§ GOAL OF THE EXERCISE: Output all the data exactly. Pictures do not belong in the copy.

======== DATA FOR THE TASK

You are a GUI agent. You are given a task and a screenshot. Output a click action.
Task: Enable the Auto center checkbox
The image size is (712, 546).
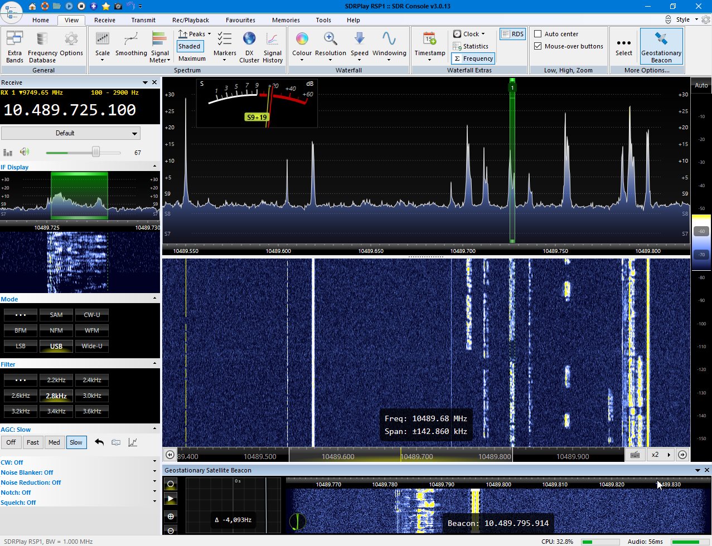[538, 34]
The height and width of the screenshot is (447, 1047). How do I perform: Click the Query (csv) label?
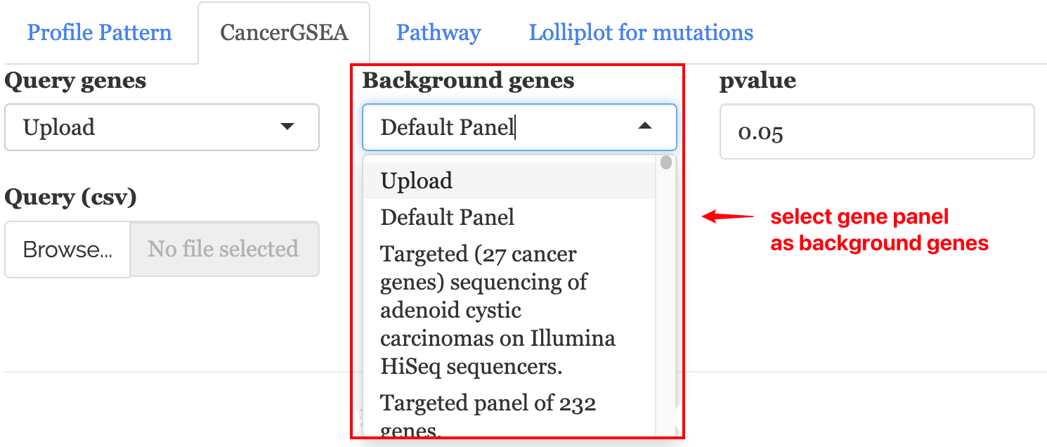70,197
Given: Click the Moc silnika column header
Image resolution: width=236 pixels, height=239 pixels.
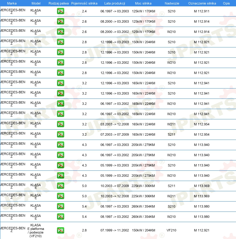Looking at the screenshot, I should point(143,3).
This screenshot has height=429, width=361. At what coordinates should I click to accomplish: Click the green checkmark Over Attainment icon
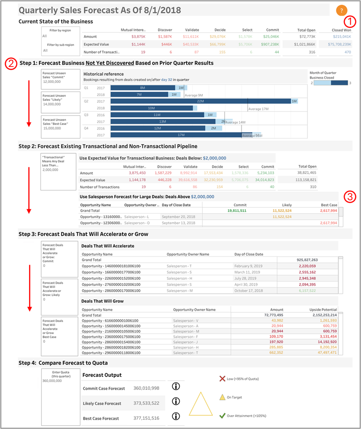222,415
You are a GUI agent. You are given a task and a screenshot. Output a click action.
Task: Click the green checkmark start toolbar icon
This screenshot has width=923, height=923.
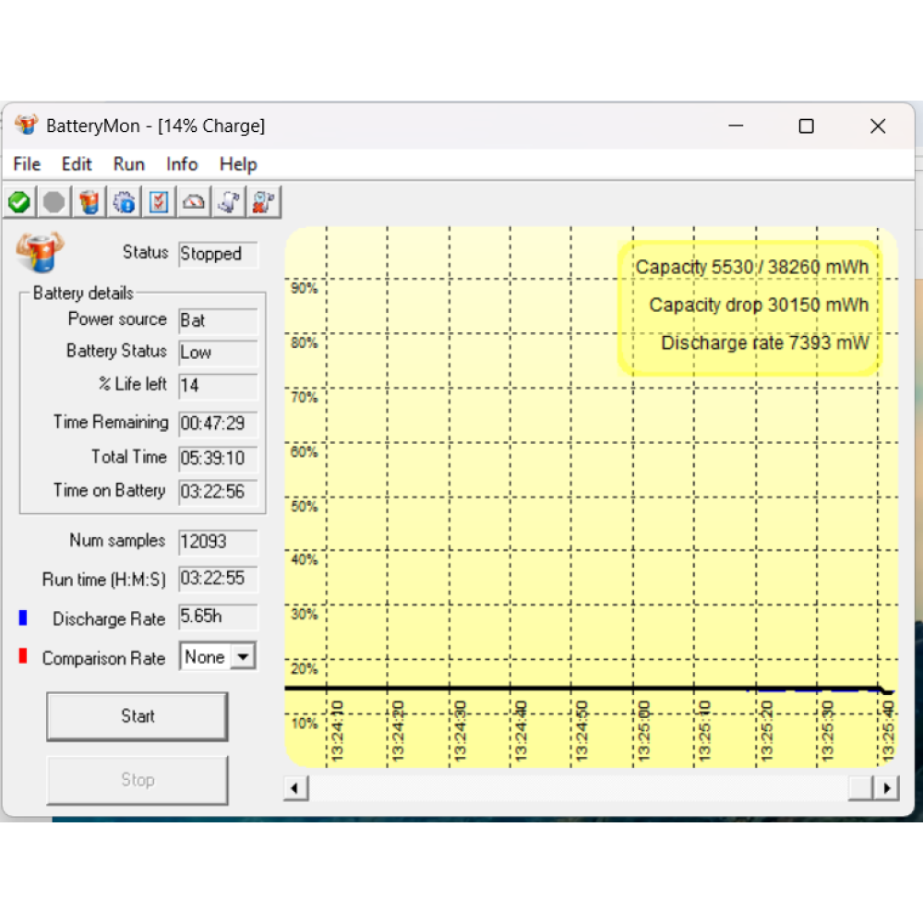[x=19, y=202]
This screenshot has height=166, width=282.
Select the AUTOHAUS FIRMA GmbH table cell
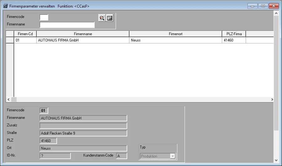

================

§ RESPONSE BOX:
You are a GUI agent. You are given a task and a screenshot. Output a click action.
Task: Enable the Auto center checkbox
The image size is (712, 546).
[538, 34]
The height and width of the screenshot is (447, 1047). How do I perform: Click the Query (csv) label?
70,197
Given: Click the Moc silnika column header
Image resolution: width=236 pixels, height=239 pixels.
Looking at the screenshot, I should point(143,3).
This screenshot has height=429, width=361. At what coordinates should I click to accomplish: Click the green checkmark Over Attainment icon
222,415
You are a GUI agent. You are given a task and a screenshot. Output a click action.
Task: Click the green checkmark start toolbar icon
This screenshot has width=923, height=923.
[x=19, y=202]
This screenshot has height=166, width=282.
Select the AUTOHAUS FIRMA GmbH table cell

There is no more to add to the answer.